More than half of the 25 mines produced less coal in the first quarter than a year ago. Leading the production decline was CONSOL Energy’s Loveridge No. 22 mine in northern West Virginia. Production at Loveridge dropped 355,349 tons to 1.2 million tons during the first quarter and may have been hampered by an accident investigation. In February, a miner at Loveridge was critically injured and later died after being struck on the head with a slate bar while working on an underground mine car.
Production at Alpha Natural Resources’ Emerald No. 1 mine in western Pennsylvania was also down sharply in the period.
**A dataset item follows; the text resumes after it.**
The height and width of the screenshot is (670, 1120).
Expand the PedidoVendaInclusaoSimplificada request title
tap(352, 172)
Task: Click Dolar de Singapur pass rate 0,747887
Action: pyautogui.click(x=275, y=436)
Coal production there dropped 29% to 878,950 tons. Alpha also saw a production decrease at its most productive mine in the region, Cumberland, where output slipped by 10,077 tons to nearly 2 million tons. For the 12 months ending on March 31, production at Cumberland was 9% lower at 6.4 million tons. Both mines operate in the Pittsburgh No. 8 seam. The mines sell high-Btu, high-sulfur steam coal, primarily to eastern U.S. utilities.
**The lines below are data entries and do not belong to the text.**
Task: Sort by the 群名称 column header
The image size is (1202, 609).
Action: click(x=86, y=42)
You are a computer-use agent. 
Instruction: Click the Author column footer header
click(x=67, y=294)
CONSOL’s Bailey mine reported a 5% decrease in production from the first quarter of 2012 to 2.7 million tons. For the trailing 12 months, Bailey production is 8.6% lower at nearly 10 million tons.
CONSOL also reported lower production from its Shoemaker and McElroy mines in Northern Appalachia. But it got stronger performance at its Enlow Fork and Robinson Run No. 95 mines.
Production at CONSOL’s Blacksville No. 2 surged 48% to 915,490 tons, compared with a year ago when CONSOL idled the longwall and cut back continuous mining due to weak market conditions. Production, however, was down from the fourth quarter of 2012 due to a fire in mid-March that continues to keep the mine idled. The company recently said it is close to setting a restart date.
During a recent conference call, CONSOL officials said production from Northern Appalachia could begin to pick up as inventories remain tight and the company is seeing new interest for coal from the region from utilities in the Southeast, which is traditionally served by Central Appalachia coal.
“Right now we’ve got about 6.5 million tons of our Northern App coal going down into the Southeastern markets,” said CONSOL Chief Commercial Officer James Grech. “And we have discussions that have started already looking at more sales—or adding those sales into 2014 and beyond. So that’s the extent that we’ve been penetrating, which for us is substantial, 6.5 million tons of our Northern App coal going down to the Southeast is a large percentage of our tons.”
Alliance Resource Partners LP’s Tunnel Ridge longwall mine in northern West Virginia had the largest output increase among Northern Appalachia coal mines in the first quarter. Production rose to 796,260 tons from 126,400 tons a year ago. Longwall production at the mine began in May 2012. Alliance Resource Partners’ general partner is Alliance Holdings GP LP.
At full capacity, Tunnel Ridge is expected to produce 6.5 million to 6.8 million tons of coal annually, up from 2 million tons produced in 2012.
Also showing production increases among mines in the region were Murray Energy Corp.’s Century mine in Ohio and Rosebud Mining Co.’s No. 78 mine in Pennsylvania.